DEFINITION: “Depreciation” is a decrease in the market value of a good over time. It is the opposite of “appreciation.”
ETYMOLOGY: The noun “depreciation” and the related verb “depreciate” derive from the Late Latin past participle, depreciatus, of the verb depretio, depretiare, meaning “to depreciate.”
The Late Latin term was assembled from the classical Latin preposition dē, meaning “down from” or “away from,” and noun pretium, pretii, meaning “worth,” “value,” or “price.”
USAGE: The word “depreciate” entered the English language during the fifteenth century.
Thus, the term—and the phenomenon—arose in conjunction with the development of long-distance trade routes, which led to the discovery of the New World and to international trade networks.
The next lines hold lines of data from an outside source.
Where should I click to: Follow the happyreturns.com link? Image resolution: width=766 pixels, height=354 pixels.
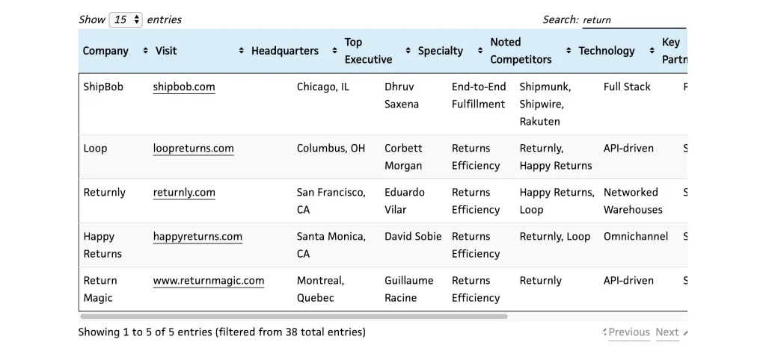[197, 237]
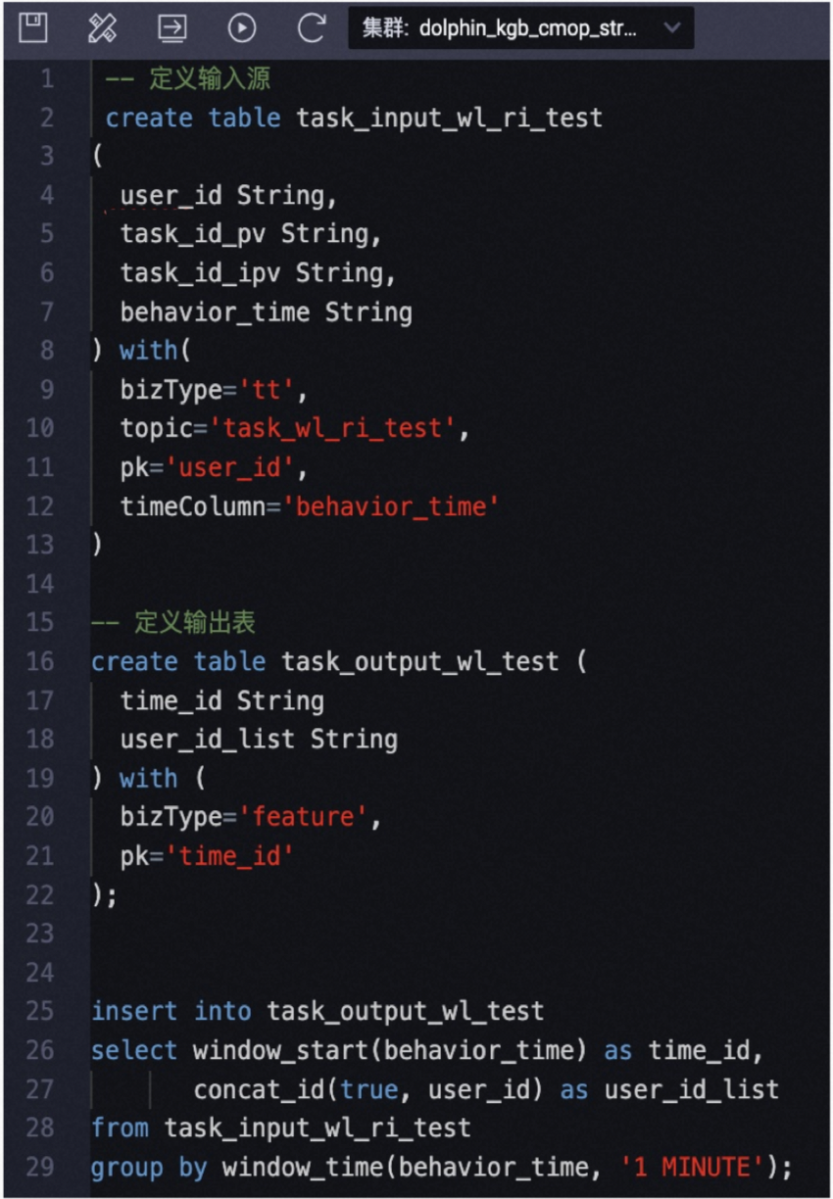
Task: Click line number 25 in gutter
Action: click(40, 1011)
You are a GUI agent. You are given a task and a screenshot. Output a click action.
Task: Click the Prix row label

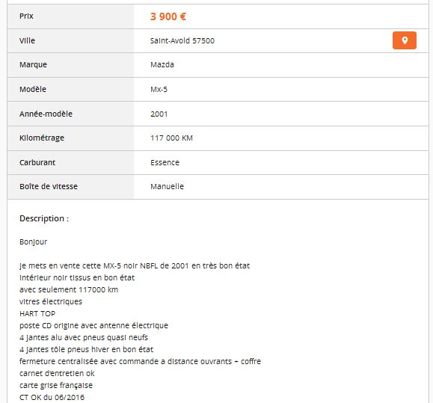click(x=26, y=16)
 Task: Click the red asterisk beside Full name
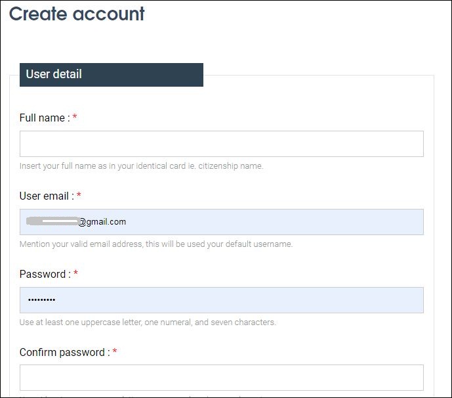point(75,118)
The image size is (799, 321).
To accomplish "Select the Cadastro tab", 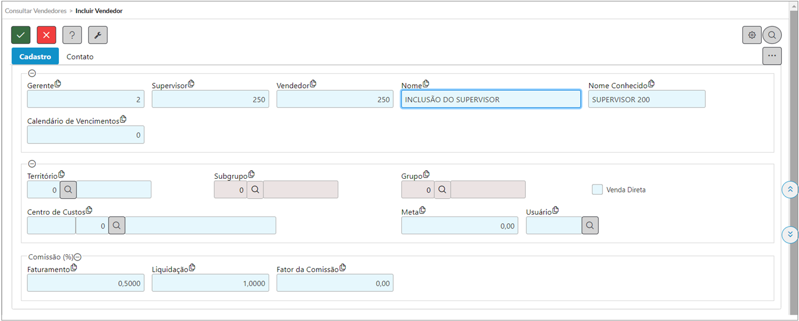I will 35,57.
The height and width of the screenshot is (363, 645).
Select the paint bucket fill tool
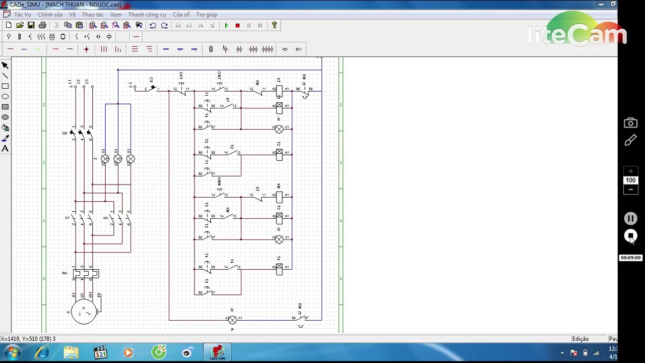click(x=5, y=128)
The Age of Exploration, in turn, was a decisive factor in the explosion of the market economy in Europe that occurred during the late Middle Ages and the Renaissance.
This historical context provides the indispensable background for understanding why the concept and reality of depreciation came into being when and where they did. However, knowing the history alone is not enough to understand depreciation. One must also be familiar with the subjective theory of value.
There are several different reasons why goods and commodities may lose their market value with the passage of time.
One reason is that the goods themselves may deteriorate. This is the form of depreciation that most people are familiar with, through the standard tax deductions that rental property owners and others may take on their federal and state income tax forms.
Perishable commodities such as food items deteriorate, as well, which is why many grocery stores offer day-old bread and other old items at a steep discount. This is a somewhat different sense of depreciation.
Another reason why goods may lose their value is that fashions change. Many retail businesses, such as bookstores and clothing stores, may offer last season’s stock at a steep discount. This is another type of depreciation.
Yet another familiar form of depreciation is the large loss in the market value that a new car undergoes as soon as it is driven off the lot. Here, there is deterioration as such, or even change in fashion. Rather, the depreciation is due to the preference of people for brand-new cars (and, perhaps, their distrust of used-car dealers).
What all these examples of depreciation have in common is the reluctance of customers to pay the same price in the present that they would have been willing to pay in the past for the same commodity, due to their preference for new, fresh, and/or fashionable goods.
In short, economic value is created by the subjective preferences of consumers, and consumers prefer what is new.